:: Record set ::
****************
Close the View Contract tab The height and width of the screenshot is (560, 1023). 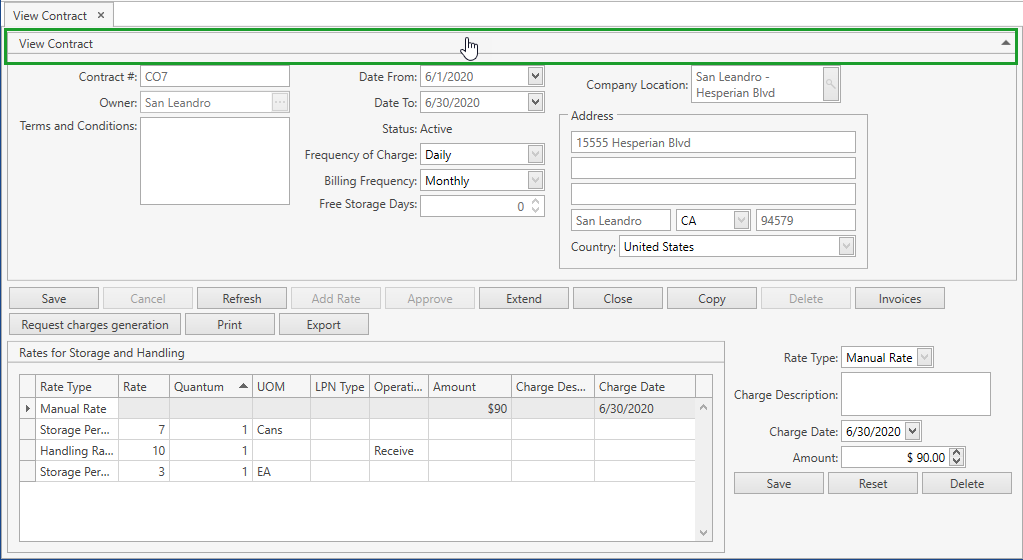pyautogui.click(x=101, y=16)
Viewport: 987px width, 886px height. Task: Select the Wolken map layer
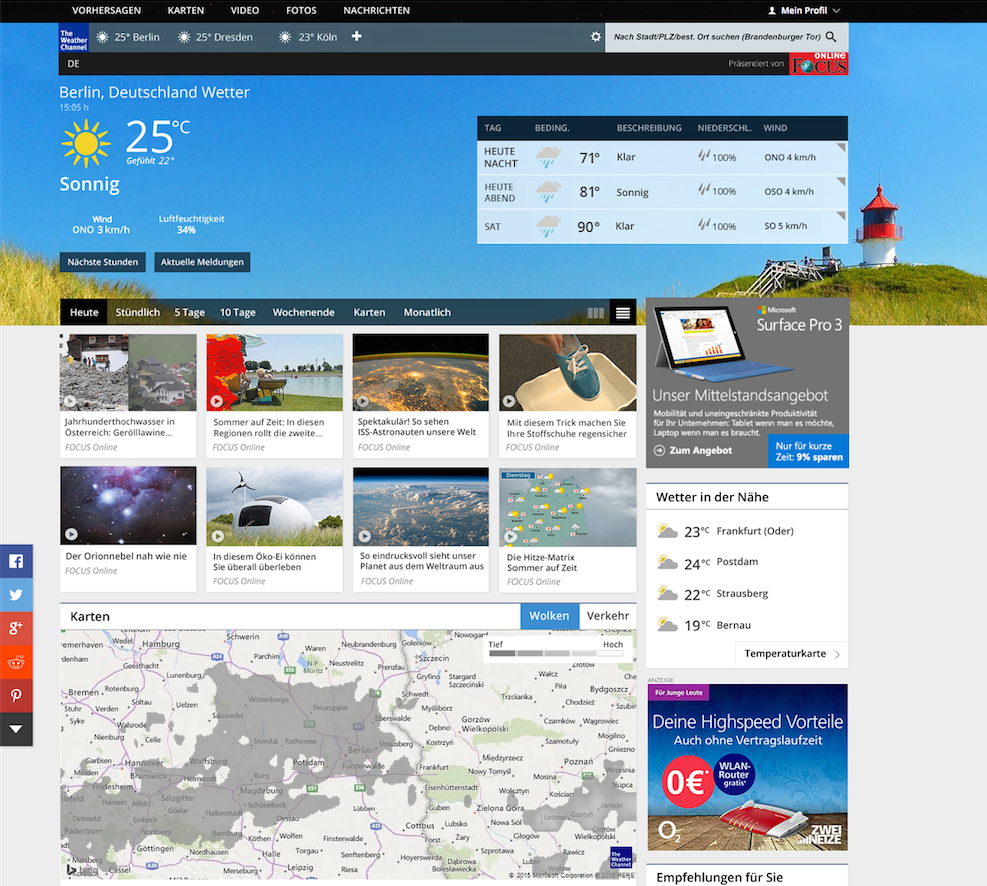point(549,616)
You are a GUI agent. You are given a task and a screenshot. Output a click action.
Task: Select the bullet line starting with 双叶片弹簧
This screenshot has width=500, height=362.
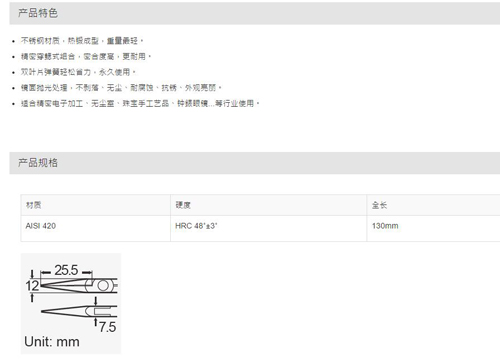[78, 72]
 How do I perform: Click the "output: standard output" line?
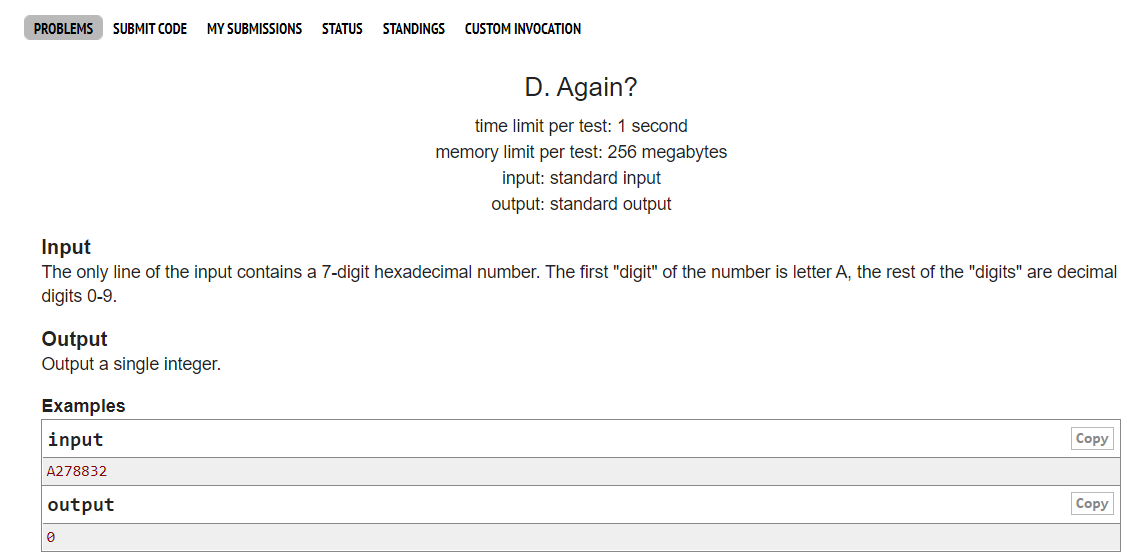[x=581, y=204]
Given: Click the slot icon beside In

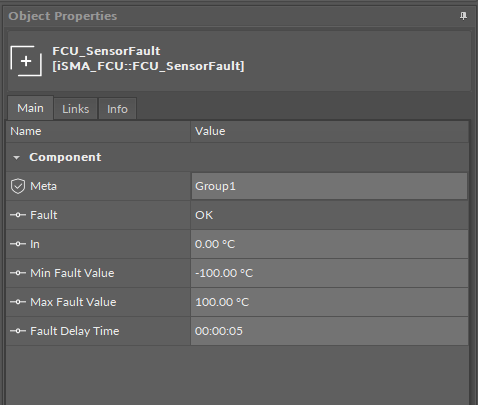Looking at the screenshot, I should point(18,244).
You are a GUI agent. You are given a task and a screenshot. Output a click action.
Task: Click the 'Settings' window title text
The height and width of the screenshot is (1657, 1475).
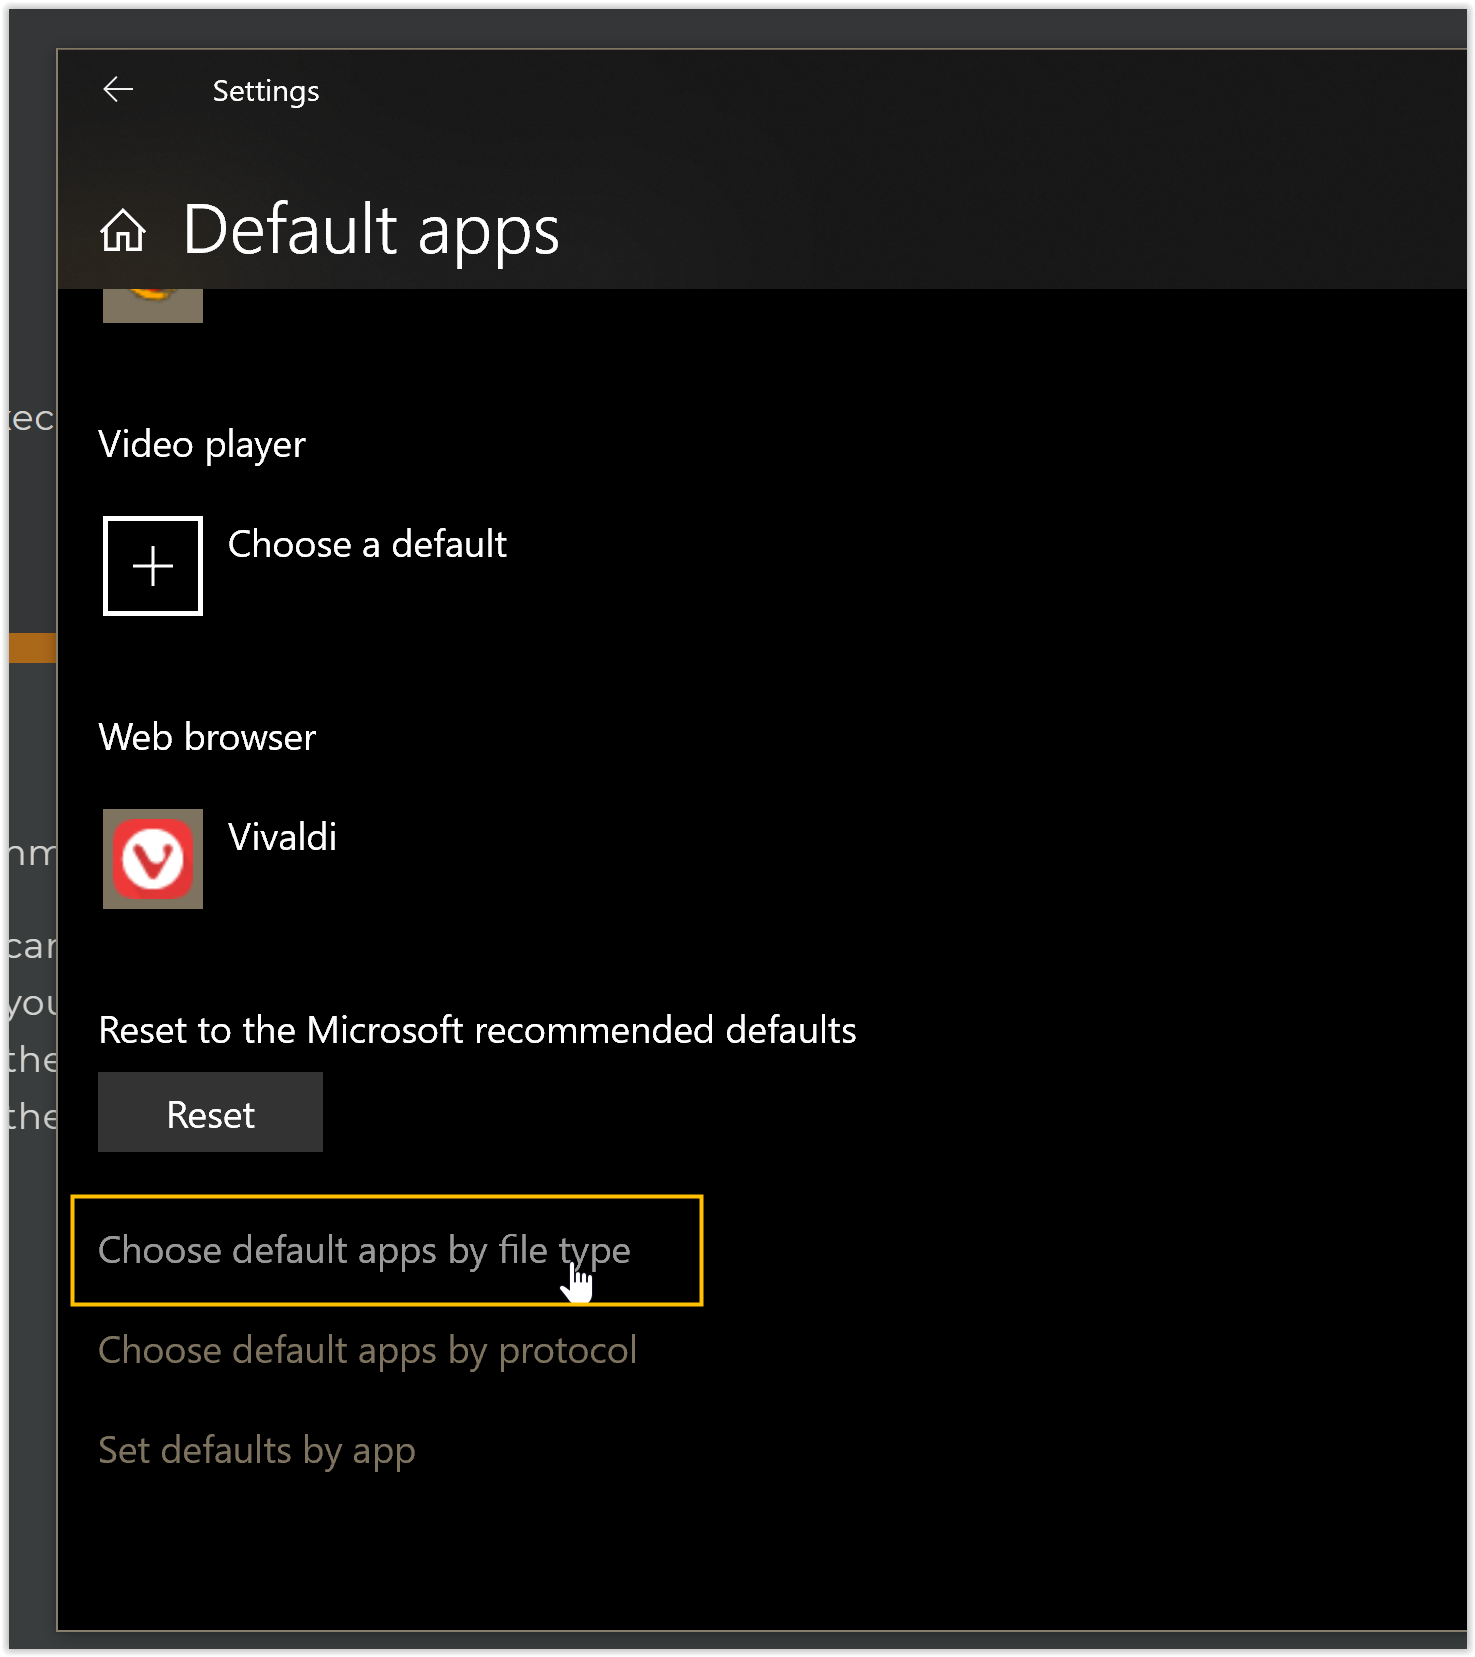pyautogui.click(x=266, y=91)
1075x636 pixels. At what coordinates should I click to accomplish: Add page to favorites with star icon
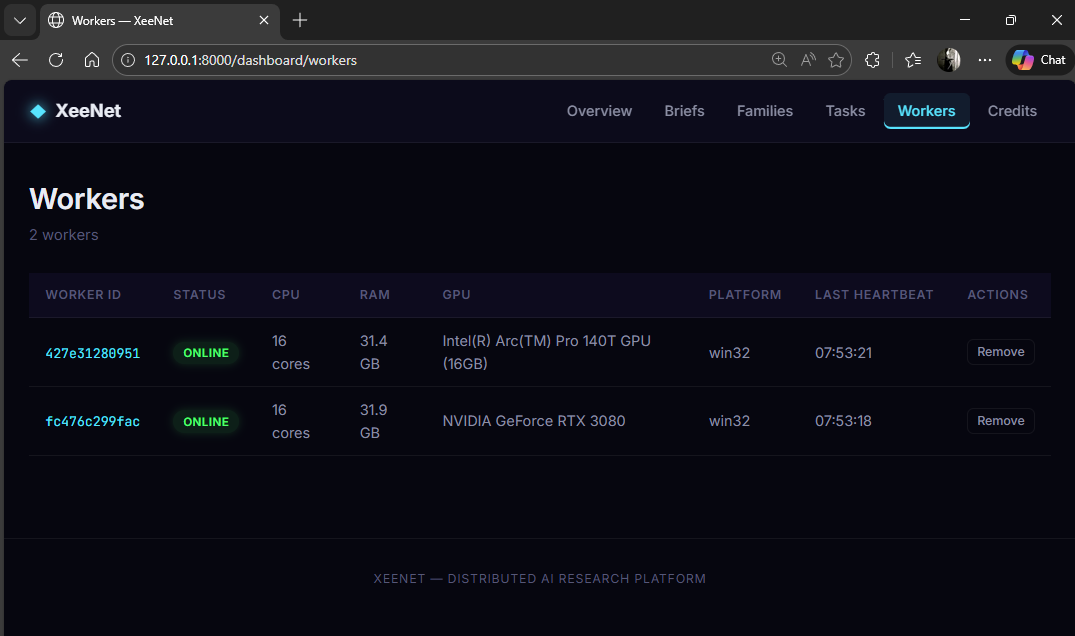[836, 60]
****************
:: Exercise prompt ::
Would you restate word for word only the lines from the line with "Viewport: 987px width, 886px" to the last line above, with the pictures left out?

:: Response ::
Viewport: 987px width, 886px height. Task: Select the Wolken map layer
point(549,616)
You are a GUI agent. You are given a task and a screenshot. Output a click action.
Task: Select the bullet line starting with 双叶片弹簧
This screenshot has width=500, height=362.
[78, 72]
 How do I perform: Click the "output: standard output" line?
[x=581, y=204]
Given: Click the slot icon beside In

Looking at the screenshot, I should point(18,244).
You are a GUI agent. You are given a task and a screenshot. Output a click action.
Task: Click the 'Settings' window title text
The height and width of the screenshot is (1657, 1475).
pyautogui.click(x=266, y=91)
1075x636 pixels. At what coordinates should I click to accomplish: Add page to favorites with star icon
[836, 60]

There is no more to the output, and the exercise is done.